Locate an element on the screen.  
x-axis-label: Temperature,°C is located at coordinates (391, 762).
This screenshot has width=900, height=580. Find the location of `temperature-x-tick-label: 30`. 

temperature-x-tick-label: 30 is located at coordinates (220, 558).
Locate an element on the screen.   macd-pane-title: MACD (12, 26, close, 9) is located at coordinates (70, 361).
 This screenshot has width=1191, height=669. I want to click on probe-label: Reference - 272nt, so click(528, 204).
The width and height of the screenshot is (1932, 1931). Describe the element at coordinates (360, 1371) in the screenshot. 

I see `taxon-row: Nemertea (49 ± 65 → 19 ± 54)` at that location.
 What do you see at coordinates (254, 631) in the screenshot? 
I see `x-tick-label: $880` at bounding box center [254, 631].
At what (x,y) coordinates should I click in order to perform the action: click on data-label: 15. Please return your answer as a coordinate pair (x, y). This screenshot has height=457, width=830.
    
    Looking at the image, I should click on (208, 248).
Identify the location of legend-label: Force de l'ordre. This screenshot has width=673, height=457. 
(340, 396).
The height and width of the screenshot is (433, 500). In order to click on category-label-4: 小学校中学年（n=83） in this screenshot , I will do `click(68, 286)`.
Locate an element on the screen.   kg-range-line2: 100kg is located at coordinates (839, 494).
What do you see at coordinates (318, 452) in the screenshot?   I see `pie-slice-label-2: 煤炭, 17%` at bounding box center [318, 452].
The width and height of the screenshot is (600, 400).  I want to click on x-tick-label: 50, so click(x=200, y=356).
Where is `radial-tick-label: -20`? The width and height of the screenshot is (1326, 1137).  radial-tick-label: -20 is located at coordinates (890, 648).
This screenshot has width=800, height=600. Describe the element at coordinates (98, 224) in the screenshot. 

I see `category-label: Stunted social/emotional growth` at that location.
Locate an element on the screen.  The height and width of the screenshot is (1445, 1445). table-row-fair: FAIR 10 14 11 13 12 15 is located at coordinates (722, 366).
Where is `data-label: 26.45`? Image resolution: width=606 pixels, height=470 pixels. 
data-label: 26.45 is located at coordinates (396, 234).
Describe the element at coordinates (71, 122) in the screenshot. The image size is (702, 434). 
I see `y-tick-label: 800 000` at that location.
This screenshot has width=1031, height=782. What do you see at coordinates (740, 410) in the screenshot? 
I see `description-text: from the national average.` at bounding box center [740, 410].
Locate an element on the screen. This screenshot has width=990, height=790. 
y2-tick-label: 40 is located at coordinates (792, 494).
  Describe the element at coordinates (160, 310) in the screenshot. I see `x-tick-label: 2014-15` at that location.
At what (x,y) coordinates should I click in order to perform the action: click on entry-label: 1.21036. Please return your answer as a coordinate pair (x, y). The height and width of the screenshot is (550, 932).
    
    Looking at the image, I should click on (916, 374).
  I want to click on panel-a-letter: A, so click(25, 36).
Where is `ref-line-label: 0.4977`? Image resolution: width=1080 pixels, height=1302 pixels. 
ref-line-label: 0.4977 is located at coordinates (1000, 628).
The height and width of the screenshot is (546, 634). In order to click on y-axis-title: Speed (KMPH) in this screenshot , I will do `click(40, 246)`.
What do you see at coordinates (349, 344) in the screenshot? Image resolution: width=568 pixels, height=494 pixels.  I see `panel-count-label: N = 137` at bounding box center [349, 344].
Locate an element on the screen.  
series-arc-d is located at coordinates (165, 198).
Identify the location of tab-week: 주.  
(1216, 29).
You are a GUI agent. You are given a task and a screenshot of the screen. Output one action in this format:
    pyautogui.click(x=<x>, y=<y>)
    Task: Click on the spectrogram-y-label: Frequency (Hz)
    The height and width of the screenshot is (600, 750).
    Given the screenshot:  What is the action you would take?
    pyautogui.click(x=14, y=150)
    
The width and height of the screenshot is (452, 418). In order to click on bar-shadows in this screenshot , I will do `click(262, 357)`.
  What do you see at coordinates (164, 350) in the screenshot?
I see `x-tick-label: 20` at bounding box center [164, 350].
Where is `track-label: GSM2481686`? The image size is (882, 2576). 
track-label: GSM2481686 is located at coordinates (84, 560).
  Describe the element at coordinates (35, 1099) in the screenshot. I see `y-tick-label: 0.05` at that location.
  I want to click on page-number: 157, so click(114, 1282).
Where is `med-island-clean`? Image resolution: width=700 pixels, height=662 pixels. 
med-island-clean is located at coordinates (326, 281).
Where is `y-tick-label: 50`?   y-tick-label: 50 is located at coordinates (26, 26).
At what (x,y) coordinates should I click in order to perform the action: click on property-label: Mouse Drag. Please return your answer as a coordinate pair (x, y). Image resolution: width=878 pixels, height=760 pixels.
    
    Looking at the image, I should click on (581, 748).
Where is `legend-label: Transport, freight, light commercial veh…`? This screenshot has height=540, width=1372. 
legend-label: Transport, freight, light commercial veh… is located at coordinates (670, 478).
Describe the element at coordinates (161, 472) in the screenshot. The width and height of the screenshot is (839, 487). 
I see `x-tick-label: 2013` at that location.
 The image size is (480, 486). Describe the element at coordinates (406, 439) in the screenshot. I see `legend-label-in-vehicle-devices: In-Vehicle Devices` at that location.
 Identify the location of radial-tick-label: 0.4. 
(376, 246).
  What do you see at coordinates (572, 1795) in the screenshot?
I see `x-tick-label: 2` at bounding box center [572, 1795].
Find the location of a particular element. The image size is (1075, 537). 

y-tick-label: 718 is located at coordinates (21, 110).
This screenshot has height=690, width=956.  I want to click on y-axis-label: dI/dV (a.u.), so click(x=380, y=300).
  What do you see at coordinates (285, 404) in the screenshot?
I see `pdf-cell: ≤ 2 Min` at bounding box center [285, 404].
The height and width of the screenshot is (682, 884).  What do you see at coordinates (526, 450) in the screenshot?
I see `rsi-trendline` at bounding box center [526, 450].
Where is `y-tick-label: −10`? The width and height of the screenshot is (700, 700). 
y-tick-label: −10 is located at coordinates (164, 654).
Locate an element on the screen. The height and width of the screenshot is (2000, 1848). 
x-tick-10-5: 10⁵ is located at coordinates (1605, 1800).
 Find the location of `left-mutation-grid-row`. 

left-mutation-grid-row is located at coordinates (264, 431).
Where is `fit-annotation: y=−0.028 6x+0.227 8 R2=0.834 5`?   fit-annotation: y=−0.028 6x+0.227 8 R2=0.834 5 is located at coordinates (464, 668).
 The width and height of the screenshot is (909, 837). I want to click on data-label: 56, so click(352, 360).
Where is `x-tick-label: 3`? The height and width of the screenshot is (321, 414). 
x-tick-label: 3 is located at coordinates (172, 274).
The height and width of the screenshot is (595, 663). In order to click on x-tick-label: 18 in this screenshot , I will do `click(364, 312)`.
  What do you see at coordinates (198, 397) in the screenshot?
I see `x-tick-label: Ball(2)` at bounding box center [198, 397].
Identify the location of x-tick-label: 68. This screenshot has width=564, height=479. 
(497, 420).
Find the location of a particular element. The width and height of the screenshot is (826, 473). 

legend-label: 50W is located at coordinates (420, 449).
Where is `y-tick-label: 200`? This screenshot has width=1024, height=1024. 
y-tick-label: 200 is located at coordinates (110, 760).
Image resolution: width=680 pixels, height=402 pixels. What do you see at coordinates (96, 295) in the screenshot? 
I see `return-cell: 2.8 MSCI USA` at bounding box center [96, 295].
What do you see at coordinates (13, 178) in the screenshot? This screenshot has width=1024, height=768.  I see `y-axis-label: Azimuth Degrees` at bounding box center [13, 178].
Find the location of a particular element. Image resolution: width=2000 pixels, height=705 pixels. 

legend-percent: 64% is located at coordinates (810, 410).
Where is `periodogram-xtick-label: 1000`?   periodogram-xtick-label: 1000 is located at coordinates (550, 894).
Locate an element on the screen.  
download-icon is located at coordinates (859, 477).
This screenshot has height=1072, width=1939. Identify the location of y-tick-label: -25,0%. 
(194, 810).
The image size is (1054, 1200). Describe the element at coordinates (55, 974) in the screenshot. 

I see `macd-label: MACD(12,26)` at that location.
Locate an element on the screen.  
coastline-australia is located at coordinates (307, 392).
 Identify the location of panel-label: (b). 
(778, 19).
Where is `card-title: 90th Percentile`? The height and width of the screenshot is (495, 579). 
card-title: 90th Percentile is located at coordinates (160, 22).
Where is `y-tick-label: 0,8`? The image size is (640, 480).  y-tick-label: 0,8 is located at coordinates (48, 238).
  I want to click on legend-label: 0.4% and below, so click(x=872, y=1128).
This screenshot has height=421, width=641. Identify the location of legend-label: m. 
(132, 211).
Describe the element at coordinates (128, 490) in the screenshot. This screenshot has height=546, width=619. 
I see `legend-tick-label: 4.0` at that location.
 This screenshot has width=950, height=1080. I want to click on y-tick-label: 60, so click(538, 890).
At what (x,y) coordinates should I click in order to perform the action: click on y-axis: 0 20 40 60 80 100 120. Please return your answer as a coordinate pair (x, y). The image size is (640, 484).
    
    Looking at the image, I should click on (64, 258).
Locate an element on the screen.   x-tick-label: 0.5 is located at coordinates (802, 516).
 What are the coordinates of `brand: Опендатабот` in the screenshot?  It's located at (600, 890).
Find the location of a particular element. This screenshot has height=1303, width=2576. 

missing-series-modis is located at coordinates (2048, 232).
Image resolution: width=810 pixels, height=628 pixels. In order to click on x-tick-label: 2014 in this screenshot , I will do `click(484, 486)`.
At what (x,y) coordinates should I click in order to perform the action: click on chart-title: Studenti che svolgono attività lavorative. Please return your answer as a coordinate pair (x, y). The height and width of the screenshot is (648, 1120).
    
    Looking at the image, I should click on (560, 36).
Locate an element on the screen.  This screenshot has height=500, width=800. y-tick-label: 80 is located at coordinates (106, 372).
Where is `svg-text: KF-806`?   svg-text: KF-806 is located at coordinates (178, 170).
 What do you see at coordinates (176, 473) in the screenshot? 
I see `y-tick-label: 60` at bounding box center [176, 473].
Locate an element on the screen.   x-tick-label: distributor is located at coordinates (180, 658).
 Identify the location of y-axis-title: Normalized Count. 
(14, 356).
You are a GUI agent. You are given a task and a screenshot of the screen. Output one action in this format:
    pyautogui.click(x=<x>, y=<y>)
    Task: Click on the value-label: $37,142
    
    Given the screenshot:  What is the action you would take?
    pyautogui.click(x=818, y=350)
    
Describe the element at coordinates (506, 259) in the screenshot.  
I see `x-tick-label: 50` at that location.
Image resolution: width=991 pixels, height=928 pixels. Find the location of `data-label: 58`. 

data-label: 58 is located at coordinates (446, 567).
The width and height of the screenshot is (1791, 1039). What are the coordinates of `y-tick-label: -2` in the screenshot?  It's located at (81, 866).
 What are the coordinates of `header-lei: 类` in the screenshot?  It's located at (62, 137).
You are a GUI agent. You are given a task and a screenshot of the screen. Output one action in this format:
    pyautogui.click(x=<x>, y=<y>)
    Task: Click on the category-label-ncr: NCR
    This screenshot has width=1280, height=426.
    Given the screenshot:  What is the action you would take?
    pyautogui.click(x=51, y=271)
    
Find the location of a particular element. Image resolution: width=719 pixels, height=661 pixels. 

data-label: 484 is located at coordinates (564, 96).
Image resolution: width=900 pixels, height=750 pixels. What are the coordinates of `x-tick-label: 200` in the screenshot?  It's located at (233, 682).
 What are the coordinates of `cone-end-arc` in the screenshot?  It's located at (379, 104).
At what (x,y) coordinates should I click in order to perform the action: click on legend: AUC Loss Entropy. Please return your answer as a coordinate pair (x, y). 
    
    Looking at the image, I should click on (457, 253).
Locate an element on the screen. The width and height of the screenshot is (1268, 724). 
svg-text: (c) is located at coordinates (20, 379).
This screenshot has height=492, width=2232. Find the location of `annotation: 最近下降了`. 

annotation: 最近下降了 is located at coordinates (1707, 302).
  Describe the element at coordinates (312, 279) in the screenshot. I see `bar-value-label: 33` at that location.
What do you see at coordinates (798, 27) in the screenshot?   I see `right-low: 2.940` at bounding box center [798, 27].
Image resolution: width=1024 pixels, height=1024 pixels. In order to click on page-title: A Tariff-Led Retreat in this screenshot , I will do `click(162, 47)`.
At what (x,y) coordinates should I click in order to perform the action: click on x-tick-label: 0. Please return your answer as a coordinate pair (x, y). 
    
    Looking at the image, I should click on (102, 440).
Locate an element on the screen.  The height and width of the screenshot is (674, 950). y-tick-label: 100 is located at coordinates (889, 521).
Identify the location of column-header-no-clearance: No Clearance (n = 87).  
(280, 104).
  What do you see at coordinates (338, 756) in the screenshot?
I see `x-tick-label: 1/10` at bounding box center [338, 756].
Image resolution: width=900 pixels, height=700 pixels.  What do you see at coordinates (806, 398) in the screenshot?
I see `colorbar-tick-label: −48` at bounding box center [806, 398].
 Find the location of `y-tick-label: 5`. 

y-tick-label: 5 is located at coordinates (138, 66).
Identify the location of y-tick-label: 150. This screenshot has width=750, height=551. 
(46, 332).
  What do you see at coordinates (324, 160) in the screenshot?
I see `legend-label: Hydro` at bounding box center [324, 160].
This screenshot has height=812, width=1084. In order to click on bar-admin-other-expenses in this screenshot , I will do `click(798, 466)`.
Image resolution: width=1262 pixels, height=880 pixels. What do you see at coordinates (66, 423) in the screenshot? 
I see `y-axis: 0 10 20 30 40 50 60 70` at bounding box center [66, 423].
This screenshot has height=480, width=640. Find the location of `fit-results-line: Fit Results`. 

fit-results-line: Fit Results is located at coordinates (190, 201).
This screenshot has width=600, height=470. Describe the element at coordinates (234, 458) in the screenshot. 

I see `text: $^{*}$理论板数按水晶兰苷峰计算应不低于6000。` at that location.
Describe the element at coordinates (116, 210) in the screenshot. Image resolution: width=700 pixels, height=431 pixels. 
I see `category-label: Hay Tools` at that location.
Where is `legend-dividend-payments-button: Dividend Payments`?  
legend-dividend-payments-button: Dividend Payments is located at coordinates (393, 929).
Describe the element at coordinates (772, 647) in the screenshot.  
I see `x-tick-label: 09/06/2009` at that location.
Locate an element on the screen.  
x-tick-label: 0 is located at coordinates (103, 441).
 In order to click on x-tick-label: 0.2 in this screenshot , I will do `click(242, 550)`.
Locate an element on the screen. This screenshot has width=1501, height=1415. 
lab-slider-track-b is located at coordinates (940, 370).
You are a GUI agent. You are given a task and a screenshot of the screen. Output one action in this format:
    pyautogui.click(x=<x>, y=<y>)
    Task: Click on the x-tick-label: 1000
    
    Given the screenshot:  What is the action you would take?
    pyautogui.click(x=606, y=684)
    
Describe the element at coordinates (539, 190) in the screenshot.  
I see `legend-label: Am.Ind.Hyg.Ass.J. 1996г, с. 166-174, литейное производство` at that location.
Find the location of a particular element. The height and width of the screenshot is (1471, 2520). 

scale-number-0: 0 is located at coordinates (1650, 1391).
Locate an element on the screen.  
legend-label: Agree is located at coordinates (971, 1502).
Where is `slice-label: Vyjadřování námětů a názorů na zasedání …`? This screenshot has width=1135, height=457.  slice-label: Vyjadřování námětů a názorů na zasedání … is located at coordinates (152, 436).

__EXERCISE__: Format the entries from the line with "Identify the location of panel-label: (b)." through the line with "coordinates (48, 238).", both included, as a Markdown table with the columns Row and Line. Put one line of text per row, number the rows in order, and skip blank lines.

__EXERCISE ANSWER__:
| Row | Line |
|---|---|
| 1 |  Identify the location of panel-label: (b).  |
| 2 | (778, 19). |
| 3 | Where is `card-title: 90th Percentile`? The height and width of the screenshot is (495, 579).  |
| 4 | card-title: 90th Percentile is located at coordinates (160, 22). |
| 5 | Where is `y-tick-label: 0,8`? The image size is (640, 480).  y-tick-label: 0,8 is located at coordinates (48, 238). |